We prioritize metrics like latency and error rate directly impacting the end-user experience. This allows us to gain visibility into how infrastructure changes ultimately affect customers.

In addition, we set up multiple alerting channels for issue detection. The multi-channel approach helps connect monitoring to the right skill sets and deliver timely resolutions. App admins assess code-level causes, while infrastructure alerts call on ops experts suited to tackle those system-wide issues.

4. Setting up a redundant monitoring cluster

We deployed dedicated Prometheus and Grafana instances onto a separate management cluster to ensure monitoring continuity even if the main Kubernetes cluster goes down.

If a large failure disables the main cluster, the redundancy cluster with a mirrored monitoring stack will still gather health metrics. It will promptly trigger alerts that the main Kubernetes cluster is unreachable.

5. Hybrid cloud management through unified connectivity, firewalls, and access controls

To connect the AWS and Hetzner Cloud environments securely, we established an IPsec tunnel. It enables the services to communicate internally using private IP addresses.
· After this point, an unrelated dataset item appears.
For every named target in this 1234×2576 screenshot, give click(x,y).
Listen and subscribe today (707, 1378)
Further, we configured VPC peering to enable communication between services across the Amazon accounts.

6. Optimizing costs through the hybrid cloud, metrics retention policy, and SRE practices

One way to provide project cost-efficiency is through the use of multiple clouds. Hetzner offers a cheaper infrastructure for workloads where AWS resilience isn’t mission-critical.

For example, GitLab has been self-hosted on dedicated Hetzner hardware instead of using GitLab's SaaS offering. Though self-hosted options require their own maintenance, for GitLab's scale, this is still cheaper than continual SaaS licensing fees.
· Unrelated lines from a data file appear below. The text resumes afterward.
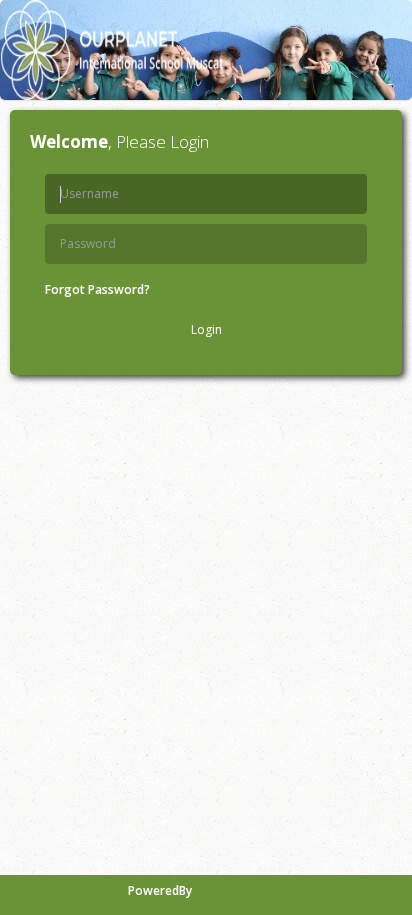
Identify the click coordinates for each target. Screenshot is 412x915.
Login (206, 329)
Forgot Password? (97, 289)
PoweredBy (160, 890)
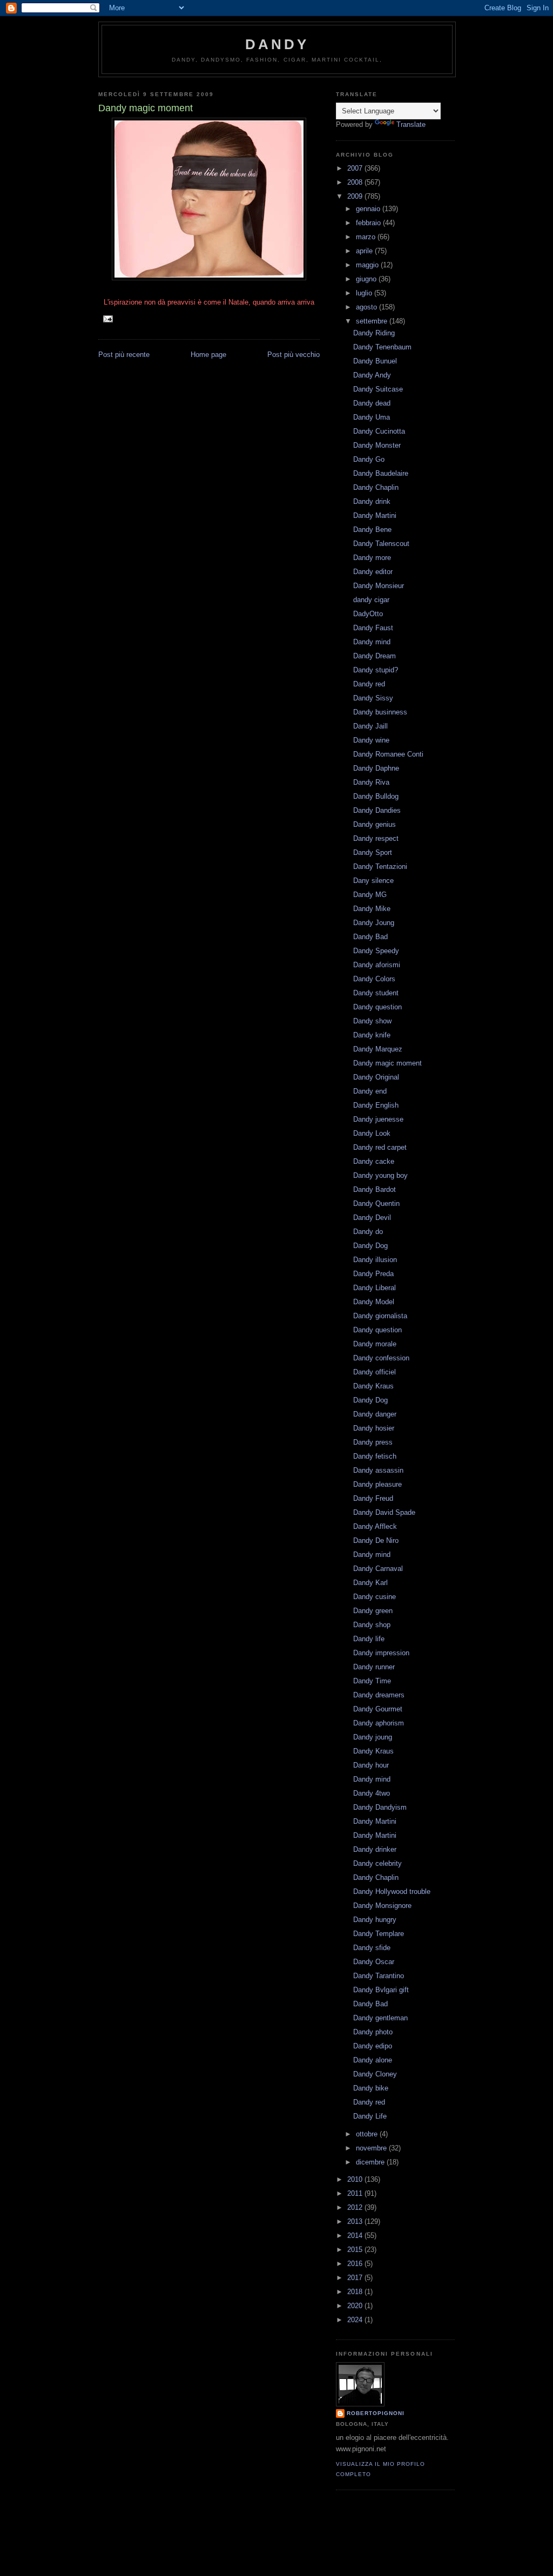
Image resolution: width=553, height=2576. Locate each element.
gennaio (369, 209)
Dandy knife (371, 1035)
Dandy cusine (374, 1597)
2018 (356, 2292)
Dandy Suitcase (378, 389)
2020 (356, 2306)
Furthermore, cloud-based monitoring systems typically consume large budgets — monitoring generates terabytes of data, which translates to cloud storage bills. To control these costs, we implemented a metrics retention policy. Metrics are automatically deleted after 30 days. Keeping metrics for this period is sufficient for troubleshooting and spotting trends (60 days max for some special cases).

Finally, setting up SLOs and SLAs will prove beneficial for revenue protection. Diagnosing root causes is challenging in complex tech stacks. SLOs and SLAs will let us quickly identify the exact weak link that triggered the overall failure.

With SRE practices established, we can also translate abstract system failures into actual dollars lost based on downtime minutes. We'll have clear data showing, "If service X is unavailable for 3.5% of the month, this will translate to $Y in lost revenue." Consequently, we’ll be able to prevent the most extensive issues before major problems actually impact revenue.

7. Maintaining developer productivity across transitional infrastructure

A priority for our CI/CD architecture was preserving developer familiarity and workflows, even as deployment targets shift with progressive Kubernetes adoption. So, while the underlying infrastructure phases out Docker Swarm for Kubernetes, the developer experience remains minimally disrupted.

Engineers can still logically build, test, and check code through customary pipelines. Committing to the standard Git repository automatically triggers the appropriate deployment workflow to either Swarm or Kubernetes environments without developer intervention.